Without leaving out a single line, copy the records exactly.

- - - - -

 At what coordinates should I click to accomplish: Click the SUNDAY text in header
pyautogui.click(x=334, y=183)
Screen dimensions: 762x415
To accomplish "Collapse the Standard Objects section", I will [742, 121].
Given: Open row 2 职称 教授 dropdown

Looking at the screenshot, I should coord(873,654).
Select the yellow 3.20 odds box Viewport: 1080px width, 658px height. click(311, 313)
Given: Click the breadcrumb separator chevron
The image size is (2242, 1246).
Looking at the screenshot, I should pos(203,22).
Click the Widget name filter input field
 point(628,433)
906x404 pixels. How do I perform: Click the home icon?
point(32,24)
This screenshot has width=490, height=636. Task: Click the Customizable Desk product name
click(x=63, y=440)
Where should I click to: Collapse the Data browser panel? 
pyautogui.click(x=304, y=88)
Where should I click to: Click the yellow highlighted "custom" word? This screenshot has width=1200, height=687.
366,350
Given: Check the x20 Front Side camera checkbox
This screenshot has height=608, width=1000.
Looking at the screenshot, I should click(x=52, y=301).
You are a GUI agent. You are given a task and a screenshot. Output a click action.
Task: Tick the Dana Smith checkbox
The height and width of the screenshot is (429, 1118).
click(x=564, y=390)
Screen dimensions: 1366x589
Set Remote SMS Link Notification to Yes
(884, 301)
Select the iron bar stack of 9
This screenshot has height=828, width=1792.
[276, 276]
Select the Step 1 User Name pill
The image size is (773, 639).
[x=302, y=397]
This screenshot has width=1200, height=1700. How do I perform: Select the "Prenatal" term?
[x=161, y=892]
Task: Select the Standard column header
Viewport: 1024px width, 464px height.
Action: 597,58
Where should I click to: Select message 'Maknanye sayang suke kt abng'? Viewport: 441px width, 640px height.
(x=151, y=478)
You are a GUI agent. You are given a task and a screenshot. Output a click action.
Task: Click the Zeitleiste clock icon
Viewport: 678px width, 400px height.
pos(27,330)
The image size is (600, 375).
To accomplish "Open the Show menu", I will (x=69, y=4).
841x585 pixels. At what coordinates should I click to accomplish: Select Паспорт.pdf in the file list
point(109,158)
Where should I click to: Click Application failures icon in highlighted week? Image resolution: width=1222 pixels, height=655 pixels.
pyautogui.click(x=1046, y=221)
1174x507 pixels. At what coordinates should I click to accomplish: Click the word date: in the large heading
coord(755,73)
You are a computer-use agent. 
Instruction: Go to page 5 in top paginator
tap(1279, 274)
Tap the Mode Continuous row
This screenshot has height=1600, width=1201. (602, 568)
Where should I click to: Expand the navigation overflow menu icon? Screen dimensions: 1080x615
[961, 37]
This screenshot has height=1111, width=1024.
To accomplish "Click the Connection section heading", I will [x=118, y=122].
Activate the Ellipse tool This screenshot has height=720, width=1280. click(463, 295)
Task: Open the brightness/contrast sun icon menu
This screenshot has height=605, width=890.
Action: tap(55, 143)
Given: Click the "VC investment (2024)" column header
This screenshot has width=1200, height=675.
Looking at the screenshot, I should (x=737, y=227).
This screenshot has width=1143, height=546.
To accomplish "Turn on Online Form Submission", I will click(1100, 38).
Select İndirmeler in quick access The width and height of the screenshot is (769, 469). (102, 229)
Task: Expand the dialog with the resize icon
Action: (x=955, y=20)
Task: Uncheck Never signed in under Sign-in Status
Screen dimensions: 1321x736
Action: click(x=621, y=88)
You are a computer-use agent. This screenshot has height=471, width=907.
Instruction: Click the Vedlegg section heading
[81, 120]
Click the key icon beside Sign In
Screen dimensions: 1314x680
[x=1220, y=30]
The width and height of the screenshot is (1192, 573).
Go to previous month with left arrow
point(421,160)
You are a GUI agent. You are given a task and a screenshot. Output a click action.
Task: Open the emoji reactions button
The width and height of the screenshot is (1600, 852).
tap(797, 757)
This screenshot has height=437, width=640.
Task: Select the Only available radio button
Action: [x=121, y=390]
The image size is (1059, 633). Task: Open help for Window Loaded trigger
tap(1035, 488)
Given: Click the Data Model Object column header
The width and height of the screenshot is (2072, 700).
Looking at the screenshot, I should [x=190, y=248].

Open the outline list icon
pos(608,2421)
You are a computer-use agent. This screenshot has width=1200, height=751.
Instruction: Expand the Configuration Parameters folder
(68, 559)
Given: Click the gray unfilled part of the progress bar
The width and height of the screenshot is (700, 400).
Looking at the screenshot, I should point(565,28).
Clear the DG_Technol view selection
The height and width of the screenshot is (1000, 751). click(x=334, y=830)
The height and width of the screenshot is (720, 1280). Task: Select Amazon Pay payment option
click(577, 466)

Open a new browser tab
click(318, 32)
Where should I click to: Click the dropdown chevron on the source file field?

- - - - -

Solution to the exercise:
 At what coordinates should I click to accomplish: Click the SUNDAY text in header
pyautogui.click(x=334, y=183)
Screen dimensions: 762x415
To accomplish "Collapse the Standard Objects section", I will [742, 121].
Given: Open row 2 职称 教授 dropdown

Looking at the screenshot, I should coord(873,654).
Select the yellow 3.20 odds box Viewport: 1080px width, 658px height. click(311, 313)
Given: Click the breadcrumb separator chevron
The image size is (2242, 1246).
Looking at the screenshot, I should pos(203,22).
Click the Widget name filter input field
 point(628,433)
906x404 pixels. How do I perform: Click the home icon?
point(32,24)
This screenshot has width=490, height=636. Task: Click the Customizable Desk product name
click(x=63, y=440)
Where should I click to: Collapse the Data browser panel? 
pyautogui.click(x=304, y=88)
Where should I click to: Click the yellow highlighted "custom" word? This screenshot has width=1200, height=687.
366,350
Given: Check the x20 Front Side camera checkbox
This screenshot has height=608, width=1000.
Looking at the screenshot, I should click(x=52, y=301).
You are a GUI agent. You are given a task and a screenshot. Output a click action.
Task: Tick the Dana Smith checkbox
The height and width of the screenshot is (429, 1118).
click(x=564, y=390)
Screen dimensions: 1366x589
Set Remote SMS Link Notification to Yes
(884, 301)
Select the iron bar stack of 9
This screenshot has height=828, width=1792.
[276, 276]
Select the Step 1 User Name pill
The image size is (773, 639).
[x=302, y=397]
This screenshot has width=1200, height=1700. How do I perform: Select the "Prenatal" term?
[x=161, y=892]
Task: Select the Standard column header
Viewport: 1024px width, 464px height.
Action: 597,58
Where should I click to: Select message 'Maknanye sayang suke kt abng'? Viewport: 441px width, 640px height.
(x=151, y=478)
You are a GUI agent. You are given a task and a screenshot. Output a click action.
Task: Click the Zeitleiste clock icon
Viewport: 678px width, 400px height.
pos(27,330)
The image size is (600, 375).
To accomplish "Open the Show menu", I will (x=69, y=4).
841x585 pixels. At what coordinates should I click to accomplish: Select Паспорт.pdf in the file list
point(109,158)
Where should I click to: Click Application failures icon in highlighted week? Image resolution: width=1222 pixels, height=655 pixels.
pyautogui.click(x=1046, y=221)
1174x507 pixels. At what coordinates should I click to accomplish: Click the word date: in the large heading
coord(755,73)
You are a computer-use agent. 
Instruction: Go to page 5 in top paginator
tap(1279, 274)
Tap the Mode Continuous row
This screenshot has height=1600, width=1201. (602, 568)
Where should I click to: Expand the navigation overflow menu icon? Screen dimensions: 1080x615
[961, 37]
This screenshot has height=1111, width=1024.
To accomplish "Click the Connection section heading", I will [x=118, y=122].
Activate the Ellipse tool This screenshot has height=720, width=1280. click(463, 295)
Task: Open the brightness/contrast sun icon menu
This screenshot has height=605, width=890.
Action: tap(55, 143)
Given: Click the "VC investment (2024)" column header
This screenshot has width=1200, height=675.
Looking at the screenshot, I should (x=737, y=227).
This screenshot has width=1143, height=546.
To accomplish "Turn on Online Form Submission", I will click(1100, 38).
Select İndirmeler in quick access The width and height of the screenshot is (769, 469). (102, 229)
Task: Expand the dialog with the resize icon
Action: (x=955, y=20)
Task: Uncheck Never signed in under Sign-in Status
Screen dimensions: 1321x736
Action: click(x=621, y=88)
You are a computer-use agent. This screenshot has height=471, width=907.
Instruction: Click the Vedlegg section heading
[81, 120]
Click the key icon beside Sign In
Screen dimensions: 1314x680
[x=1220, y=30]
The width and height of the screenshot is (1192, 573).
Go to previous month with left arrow
point(421,160)
You are a GUI agent. You are given a task and a screenshot. Output a click action.
Task: Open the emoji reactions button
The width and height of the screenshot is (1600, 852).
tap(797, 757)
This screenshot has height=437, width=640.
Task: Select the Only available radio button
Action: [x=121, y=390]
The image size is (1059, 633). Task: Open help for Window Loaded trigger
tap(1035, 488)
Given: Click the Data Model Object column header
The width and height of the screenshot is (2072, 700).
Looking at the screenshot, I should [x=190, y=248].

Open the outline list icon
pos(608,2421)
You are a computer-use agent. This screenshot has width=1200, height=751.
Instruction: Expand the Configuration Parameters folder
(68, 559)
Given: Click the gray unfilled part of the progress bar
The width and height of the screenshot is (700, 400).
Looking at the screenshot, I should point(565,28).
Clear the DG_Technol view selection
The height and width of the screenshot is (1000, 751). click(x=334, y=830)
The height and width of the screenshot is (720, 1280). Task: Select Amazon Pay payment option
click(577, 466)

Open a new browser tab
click(318, 32)
Where should I click to: Click the dropdown chevron on the source file field?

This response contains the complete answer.